Richard Coleman, analyst at James Capel, said yesterday that the sale was 'poorly handled all along'.

He pointed out that the price of pounds 235m includes a pounds 50m special dividend taken out last September by RBS.

At this price RBS has only managed to sell Charterhouse for its approximate net worth, Mr Coleman said, if the value of the hidden reserves is as rumoured at pounds 50m.

Mr Blank, however, hailed the sale. 'Two major Continental European institutions have decided to invest in the London market,' he said. 'This must be a good sign for the City.'

Mr Blank expects that opportunities will arise to plug into the merger and acquisitions deal-flows of his new Continental partners.

Charterhouse already has pounds 600m of its own and institutional money to invest as development capital.

'Institutions in the Far East that want to invest in a European upturn can do so through us,' Mr Blank said.

'Charterhouse can now offer its clients a European-wide corporate finance and stockbroking service.'

Another analyst, Nick Collier of Morgan Stanley, said that the price was 'as expected' and reflected the conflict of interest between the managements of Charterhouse and RBS.

'Charterhouse saw the business developing in a different way from RBS,' he said.

Ian Robertson, managing director of the corporate and institutional banking division or RBS, admitted that the sale price was 'fairly close' to Charterhouse's net worth.

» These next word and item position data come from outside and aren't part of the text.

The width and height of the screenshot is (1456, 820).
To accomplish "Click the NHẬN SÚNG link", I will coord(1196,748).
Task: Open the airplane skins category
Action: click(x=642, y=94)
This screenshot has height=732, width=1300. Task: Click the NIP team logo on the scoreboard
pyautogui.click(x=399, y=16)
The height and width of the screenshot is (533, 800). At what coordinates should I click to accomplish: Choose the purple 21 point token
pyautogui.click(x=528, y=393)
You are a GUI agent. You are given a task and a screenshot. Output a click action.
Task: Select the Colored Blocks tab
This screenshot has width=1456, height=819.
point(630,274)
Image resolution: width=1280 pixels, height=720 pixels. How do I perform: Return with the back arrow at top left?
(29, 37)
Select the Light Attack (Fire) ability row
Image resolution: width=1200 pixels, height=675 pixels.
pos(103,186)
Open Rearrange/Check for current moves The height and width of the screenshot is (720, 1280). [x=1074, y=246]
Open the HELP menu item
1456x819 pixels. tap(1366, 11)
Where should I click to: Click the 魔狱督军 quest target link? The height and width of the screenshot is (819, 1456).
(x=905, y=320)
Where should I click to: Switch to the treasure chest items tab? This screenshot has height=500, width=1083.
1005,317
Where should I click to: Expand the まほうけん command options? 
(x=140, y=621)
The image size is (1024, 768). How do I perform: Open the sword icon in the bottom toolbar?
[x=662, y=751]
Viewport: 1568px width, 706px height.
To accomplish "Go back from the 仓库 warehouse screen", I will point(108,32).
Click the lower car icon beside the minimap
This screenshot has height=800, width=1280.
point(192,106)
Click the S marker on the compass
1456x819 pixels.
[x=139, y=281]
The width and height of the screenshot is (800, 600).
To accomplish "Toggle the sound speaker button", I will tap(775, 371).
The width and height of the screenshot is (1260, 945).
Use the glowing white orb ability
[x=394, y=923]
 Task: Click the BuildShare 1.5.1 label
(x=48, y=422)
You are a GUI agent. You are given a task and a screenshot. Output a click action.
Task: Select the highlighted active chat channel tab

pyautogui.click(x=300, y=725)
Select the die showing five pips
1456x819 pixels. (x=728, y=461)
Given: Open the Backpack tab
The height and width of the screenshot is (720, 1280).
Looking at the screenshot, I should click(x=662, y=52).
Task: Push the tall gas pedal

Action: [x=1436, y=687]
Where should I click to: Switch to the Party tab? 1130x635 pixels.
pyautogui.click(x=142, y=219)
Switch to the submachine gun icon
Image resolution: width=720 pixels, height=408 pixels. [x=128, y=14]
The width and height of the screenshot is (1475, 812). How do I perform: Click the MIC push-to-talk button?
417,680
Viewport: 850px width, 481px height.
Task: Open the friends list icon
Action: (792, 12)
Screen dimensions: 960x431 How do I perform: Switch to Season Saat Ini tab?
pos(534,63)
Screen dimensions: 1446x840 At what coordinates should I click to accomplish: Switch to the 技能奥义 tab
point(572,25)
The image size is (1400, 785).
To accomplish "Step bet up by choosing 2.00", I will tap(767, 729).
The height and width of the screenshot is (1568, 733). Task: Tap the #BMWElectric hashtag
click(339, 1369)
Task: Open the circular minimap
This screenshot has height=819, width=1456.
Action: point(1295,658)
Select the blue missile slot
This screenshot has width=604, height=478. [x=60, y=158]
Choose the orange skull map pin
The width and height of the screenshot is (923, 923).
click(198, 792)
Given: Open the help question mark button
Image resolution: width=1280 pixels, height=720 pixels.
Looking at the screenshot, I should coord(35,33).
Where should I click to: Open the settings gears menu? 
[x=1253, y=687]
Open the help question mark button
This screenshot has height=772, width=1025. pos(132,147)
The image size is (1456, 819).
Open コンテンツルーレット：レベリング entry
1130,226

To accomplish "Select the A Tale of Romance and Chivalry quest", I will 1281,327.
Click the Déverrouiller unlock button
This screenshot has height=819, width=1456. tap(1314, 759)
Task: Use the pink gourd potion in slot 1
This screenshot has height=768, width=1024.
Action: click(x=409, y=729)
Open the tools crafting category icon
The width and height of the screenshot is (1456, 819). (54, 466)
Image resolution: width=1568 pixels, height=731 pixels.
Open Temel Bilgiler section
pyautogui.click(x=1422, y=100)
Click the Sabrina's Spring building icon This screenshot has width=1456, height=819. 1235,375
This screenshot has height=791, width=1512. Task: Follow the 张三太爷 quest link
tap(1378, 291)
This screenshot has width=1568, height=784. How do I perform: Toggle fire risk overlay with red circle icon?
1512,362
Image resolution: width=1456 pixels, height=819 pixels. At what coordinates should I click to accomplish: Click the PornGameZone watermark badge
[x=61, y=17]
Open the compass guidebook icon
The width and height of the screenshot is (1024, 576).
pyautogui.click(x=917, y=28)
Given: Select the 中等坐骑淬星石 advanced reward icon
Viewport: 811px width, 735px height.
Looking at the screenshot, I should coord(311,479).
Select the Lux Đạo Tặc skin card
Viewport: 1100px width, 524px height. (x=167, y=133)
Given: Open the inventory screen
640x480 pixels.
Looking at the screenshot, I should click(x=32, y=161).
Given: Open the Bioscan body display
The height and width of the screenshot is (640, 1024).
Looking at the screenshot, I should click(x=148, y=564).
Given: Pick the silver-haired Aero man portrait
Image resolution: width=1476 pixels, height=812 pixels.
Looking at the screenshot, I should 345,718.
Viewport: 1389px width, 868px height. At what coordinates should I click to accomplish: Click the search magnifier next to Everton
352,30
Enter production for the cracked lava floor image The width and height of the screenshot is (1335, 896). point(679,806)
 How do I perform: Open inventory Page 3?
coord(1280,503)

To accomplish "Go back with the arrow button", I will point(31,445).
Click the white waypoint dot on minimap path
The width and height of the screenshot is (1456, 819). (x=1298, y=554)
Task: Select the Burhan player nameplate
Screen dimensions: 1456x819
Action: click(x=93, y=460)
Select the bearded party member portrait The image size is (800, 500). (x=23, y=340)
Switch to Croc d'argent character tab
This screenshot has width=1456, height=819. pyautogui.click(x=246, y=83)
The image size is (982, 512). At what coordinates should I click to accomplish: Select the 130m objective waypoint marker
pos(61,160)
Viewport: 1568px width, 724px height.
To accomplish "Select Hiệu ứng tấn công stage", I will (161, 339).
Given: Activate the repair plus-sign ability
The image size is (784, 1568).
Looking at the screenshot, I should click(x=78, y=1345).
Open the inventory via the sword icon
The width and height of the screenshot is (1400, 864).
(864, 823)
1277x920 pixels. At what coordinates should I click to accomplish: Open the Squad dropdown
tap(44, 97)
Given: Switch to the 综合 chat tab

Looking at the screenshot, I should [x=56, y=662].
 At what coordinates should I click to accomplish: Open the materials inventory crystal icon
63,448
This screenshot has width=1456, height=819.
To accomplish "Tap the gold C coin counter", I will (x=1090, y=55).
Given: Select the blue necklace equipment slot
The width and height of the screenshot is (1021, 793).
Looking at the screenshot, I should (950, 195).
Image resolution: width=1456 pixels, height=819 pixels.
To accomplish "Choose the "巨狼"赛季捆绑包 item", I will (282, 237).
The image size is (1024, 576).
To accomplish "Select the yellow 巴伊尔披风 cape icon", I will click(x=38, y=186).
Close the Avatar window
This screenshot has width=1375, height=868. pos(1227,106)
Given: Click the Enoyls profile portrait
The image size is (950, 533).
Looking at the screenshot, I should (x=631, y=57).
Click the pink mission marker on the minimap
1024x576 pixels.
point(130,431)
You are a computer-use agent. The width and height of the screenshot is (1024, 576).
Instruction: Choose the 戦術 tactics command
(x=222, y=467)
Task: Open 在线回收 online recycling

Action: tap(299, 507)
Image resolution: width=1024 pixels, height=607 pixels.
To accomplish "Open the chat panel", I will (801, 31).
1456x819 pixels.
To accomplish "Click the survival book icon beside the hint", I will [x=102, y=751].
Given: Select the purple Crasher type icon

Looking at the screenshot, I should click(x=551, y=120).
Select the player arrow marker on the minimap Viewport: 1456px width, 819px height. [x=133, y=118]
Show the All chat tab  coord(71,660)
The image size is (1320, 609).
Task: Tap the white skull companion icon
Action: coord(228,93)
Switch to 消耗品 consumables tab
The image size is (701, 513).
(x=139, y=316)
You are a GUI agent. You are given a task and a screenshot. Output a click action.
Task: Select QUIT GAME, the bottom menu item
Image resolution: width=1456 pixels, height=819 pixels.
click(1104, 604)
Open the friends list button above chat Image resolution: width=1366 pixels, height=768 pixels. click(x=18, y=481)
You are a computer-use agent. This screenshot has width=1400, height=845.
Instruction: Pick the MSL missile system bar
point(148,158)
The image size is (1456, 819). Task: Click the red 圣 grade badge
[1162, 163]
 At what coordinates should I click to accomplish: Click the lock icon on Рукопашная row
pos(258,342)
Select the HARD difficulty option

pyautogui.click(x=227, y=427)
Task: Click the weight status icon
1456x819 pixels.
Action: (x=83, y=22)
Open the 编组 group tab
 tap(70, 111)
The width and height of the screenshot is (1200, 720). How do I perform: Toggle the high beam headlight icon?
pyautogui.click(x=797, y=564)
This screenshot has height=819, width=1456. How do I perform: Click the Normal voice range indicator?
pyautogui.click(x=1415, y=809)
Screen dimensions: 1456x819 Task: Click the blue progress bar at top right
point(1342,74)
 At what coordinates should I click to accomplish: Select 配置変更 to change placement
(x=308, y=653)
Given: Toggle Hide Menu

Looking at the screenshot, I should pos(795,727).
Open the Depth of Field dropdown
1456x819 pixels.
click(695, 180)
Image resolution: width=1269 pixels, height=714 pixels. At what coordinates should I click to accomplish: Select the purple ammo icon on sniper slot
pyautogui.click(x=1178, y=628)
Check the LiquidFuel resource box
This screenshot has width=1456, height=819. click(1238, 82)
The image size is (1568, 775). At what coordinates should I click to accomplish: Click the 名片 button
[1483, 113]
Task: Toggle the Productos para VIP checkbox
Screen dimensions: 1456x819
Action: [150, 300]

He pointed out, however, that the retained capital markets operation made more than pounds 5m profit last year and that the Scottish development capital business 'should make reasonable profits over a two-year time-frame'.

Mr Robertson said the sale arose from the need for Charterhouse to be part of a pan-European network at a time when RBS was concentrating on its core business of retail banking and insurance.

It was 'hard to see how the two could be reconciled,' he said. He said RBS would continue to use Charterhouse on an arm's length basis.